> **Assignment**
In the blog entries below, around what year was the Bay View high school building constructed?

> **Exercise text**
..........

The water jets outside Safeway near the Waterfront Metro are a good idea. When I first saw them, I didn’t really understand their probable use. Today was a hot day and the local kids figured it out. The neighborhood really has improved. It is lively but still nice.
Below are pictures of Baltimore that Mariza took from her window. We bought her a Cannon camera for her birthday. It works well. I got one for my birthday too.
Below is the tree version of the sword of Damocles. I suppose it will fall in the first strong wind and it is not over a walking trail, so it probably is not a real danger to anybody. Natural places need not be made antiseptically safe.
Below shows why forests in foggy places are different than those w/o so much fog. The tree leaves sort of comb out the moisture and it drops to the ground, as you can see in the picture with the water under the silver maple in Warinmont Park.
Below is the fog bank hanging out over Lake Michigan on the other side of the Milwaukee breakwater. I thought it looked like a distant mountain that could move.
Below are lichens on a white birch tree. This is a European white birch planted by the park authorities, not the native paper birch. Of course, neither is native to Milwaukee, but the paper birch range is much closer.
Below are gargoyles on my old Bay View HS. The building was constructed around 1920. I heard it was designed to look like a castle in Germany, but I don’t know for sure. My mother went to Bay View and it used to have strong local support and traditions. This was mostly lost in the 1980s, when the city did busing to achieve integration. The goal was good, but the method was bad. IMO, it was an experiment that failed. It didn’t quicken integration; it cost a lot of money; it delivered kids more tired to school; it contributed to the ruin of a once decent school system and it wrecked the idea of neighborhood schools. A quarter of a century later, we have nothing good to show for the suffering.
I used to go in the door below the gargoyles at Bay View. From that spot, my home, grade school and junior HS were all within a ten minute walk. It was a better time to be a student in Milwaukee than it is today. We didn’t need to be bussed. We didn’t spend a lot of time commuting. We got some exercise and we got to know the neighbors. It was something that should not have been thrown away.
I bragged a few days ago about getting 52 miles to the gallon when driving on a smooth, flat and almost traffic free stretch of road on Michigan’s Upper Peninsula. Yesterday I had to waste ¾ a tank of gas.
We are shipping our RAV 4 to Brazil. It cannot be shipped with more than ¼ tank of gas, so I used up most of the gas and planned to send it along. Unfortunately, Espen forgot my admonition NOT to fill the tank when we were gone. He so rarely fills the tanks with gas, that I was surprised when we got home about 6pm yesterday to find the RAV 4 full of gas. I quickly learned that you really cannot siphon gas out of a new car, so Alex and I drove all over Northern Virginia and Maryland to get the gas down to the expected level.

..........

> **Recorded data**
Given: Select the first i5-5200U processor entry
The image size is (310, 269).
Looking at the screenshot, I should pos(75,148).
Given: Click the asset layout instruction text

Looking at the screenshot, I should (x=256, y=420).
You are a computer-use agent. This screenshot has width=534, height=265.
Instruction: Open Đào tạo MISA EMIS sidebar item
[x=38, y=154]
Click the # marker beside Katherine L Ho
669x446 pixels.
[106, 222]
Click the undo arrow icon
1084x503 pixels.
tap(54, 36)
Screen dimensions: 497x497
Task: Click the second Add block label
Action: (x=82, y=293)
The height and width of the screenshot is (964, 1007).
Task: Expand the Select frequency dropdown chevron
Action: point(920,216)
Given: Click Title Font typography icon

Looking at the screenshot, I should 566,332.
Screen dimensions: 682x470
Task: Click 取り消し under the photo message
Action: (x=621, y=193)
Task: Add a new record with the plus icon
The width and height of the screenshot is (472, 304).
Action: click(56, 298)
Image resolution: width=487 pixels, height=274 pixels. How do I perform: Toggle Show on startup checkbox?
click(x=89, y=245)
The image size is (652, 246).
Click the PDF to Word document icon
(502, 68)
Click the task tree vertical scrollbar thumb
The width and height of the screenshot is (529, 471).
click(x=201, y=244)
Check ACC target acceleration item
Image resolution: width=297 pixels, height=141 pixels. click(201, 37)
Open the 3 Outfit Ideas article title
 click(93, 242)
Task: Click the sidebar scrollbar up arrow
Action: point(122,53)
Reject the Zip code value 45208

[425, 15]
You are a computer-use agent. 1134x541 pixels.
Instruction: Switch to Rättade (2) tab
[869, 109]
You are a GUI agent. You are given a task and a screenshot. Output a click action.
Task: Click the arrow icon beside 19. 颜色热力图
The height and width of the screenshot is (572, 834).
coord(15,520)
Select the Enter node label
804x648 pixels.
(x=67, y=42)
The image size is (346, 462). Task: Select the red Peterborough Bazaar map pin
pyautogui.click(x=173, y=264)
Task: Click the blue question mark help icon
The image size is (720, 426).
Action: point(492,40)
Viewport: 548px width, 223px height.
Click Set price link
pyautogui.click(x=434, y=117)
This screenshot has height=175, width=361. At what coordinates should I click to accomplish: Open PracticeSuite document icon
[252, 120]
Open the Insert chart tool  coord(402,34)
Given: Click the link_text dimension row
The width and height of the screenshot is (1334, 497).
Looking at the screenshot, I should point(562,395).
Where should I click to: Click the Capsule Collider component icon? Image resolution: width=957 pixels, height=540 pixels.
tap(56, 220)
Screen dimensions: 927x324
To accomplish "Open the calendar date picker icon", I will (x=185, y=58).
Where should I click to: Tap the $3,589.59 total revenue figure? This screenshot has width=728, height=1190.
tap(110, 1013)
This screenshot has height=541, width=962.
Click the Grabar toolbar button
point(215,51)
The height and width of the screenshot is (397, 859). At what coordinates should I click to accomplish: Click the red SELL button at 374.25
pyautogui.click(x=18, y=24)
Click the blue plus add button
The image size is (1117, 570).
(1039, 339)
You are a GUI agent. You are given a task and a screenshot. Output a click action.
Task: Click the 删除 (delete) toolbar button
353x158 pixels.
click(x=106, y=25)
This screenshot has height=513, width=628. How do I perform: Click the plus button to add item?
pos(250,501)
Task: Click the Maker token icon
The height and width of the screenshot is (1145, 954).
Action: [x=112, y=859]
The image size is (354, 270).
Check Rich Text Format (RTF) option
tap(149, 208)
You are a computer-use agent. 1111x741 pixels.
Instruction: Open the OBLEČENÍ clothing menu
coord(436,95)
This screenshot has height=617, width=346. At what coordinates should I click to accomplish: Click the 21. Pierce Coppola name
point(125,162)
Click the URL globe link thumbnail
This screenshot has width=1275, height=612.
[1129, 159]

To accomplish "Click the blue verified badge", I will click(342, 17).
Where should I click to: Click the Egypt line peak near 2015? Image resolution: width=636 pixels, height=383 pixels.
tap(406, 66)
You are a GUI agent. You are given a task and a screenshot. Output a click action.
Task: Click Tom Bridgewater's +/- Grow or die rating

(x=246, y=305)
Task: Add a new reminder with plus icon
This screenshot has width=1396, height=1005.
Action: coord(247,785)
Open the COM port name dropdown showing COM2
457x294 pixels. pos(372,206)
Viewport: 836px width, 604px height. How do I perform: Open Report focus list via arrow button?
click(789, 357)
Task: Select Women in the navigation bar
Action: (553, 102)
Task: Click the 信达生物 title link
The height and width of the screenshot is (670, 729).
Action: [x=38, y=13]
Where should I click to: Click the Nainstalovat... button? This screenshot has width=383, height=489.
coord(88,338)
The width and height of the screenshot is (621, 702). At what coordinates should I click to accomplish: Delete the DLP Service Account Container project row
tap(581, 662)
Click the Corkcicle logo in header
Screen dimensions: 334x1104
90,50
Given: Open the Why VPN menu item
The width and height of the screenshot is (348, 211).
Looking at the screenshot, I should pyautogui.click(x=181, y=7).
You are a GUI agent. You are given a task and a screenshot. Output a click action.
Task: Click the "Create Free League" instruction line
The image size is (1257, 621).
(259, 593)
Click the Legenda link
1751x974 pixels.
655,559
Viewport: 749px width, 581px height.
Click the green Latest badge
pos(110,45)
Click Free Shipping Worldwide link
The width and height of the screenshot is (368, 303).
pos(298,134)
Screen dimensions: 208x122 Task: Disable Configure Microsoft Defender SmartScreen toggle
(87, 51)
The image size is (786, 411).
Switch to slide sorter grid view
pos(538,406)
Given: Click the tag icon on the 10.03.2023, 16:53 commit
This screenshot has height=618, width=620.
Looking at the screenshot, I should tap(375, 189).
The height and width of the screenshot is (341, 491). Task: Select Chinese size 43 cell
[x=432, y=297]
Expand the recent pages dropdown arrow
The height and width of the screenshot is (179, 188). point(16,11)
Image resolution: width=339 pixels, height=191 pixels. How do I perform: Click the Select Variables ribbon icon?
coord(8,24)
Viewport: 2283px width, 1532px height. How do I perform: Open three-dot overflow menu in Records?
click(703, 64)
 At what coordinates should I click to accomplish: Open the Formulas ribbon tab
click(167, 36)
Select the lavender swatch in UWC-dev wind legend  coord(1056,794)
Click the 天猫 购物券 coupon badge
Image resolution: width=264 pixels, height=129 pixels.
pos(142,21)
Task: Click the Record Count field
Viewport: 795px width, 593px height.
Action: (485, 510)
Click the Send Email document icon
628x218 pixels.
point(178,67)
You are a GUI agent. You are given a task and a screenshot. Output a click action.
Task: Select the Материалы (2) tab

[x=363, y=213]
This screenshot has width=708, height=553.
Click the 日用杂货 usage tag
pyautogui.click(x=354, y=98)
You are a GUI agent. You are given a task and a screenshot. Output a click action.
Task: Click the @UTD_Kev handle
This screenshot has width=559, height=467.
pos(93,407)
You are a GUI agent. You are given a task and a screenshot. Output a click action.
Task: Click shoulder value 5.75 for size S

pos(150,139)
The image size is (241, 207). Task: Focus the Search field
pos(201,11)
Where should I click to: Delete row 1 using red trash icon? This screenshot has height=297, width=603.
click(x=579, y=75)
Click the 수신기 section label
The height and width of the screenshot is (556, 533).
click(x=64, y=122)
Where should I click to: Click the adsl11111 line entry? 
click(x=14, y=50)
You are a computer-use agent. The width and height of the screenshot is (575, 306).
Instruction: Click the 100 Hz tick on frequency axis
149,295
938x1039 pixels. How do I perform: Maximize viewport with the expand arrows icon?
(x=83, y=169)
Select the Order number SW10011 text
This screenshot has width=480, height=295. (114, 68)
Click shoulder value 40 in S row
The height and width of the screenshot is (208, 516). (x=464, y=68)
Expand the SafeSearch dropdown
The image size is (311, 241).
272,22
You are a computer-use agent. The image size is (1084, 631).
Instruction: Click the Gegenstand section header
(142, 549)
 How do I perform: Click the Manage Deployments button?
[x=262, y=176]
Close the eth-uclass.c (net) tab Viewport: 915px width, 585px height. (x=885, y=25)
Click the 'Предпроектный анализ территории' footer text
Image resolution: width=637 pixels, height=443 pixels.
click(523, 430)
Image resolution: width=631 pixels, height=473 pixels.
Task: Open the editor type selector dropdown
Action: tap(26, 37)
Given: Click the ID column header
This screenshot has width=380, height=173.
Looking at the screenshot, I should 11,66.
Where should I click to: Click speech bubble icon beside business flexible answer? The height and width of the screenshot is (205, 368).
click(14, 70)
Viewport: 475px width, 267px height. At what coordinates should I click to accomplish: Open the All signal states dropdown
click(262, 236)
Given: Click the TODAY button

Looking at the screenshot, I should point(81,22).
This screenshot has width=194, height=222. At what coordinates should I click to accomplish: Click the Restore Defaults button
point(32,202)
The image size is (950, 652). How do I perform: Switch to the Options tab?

..........

> **Exercise output**
Around 1920.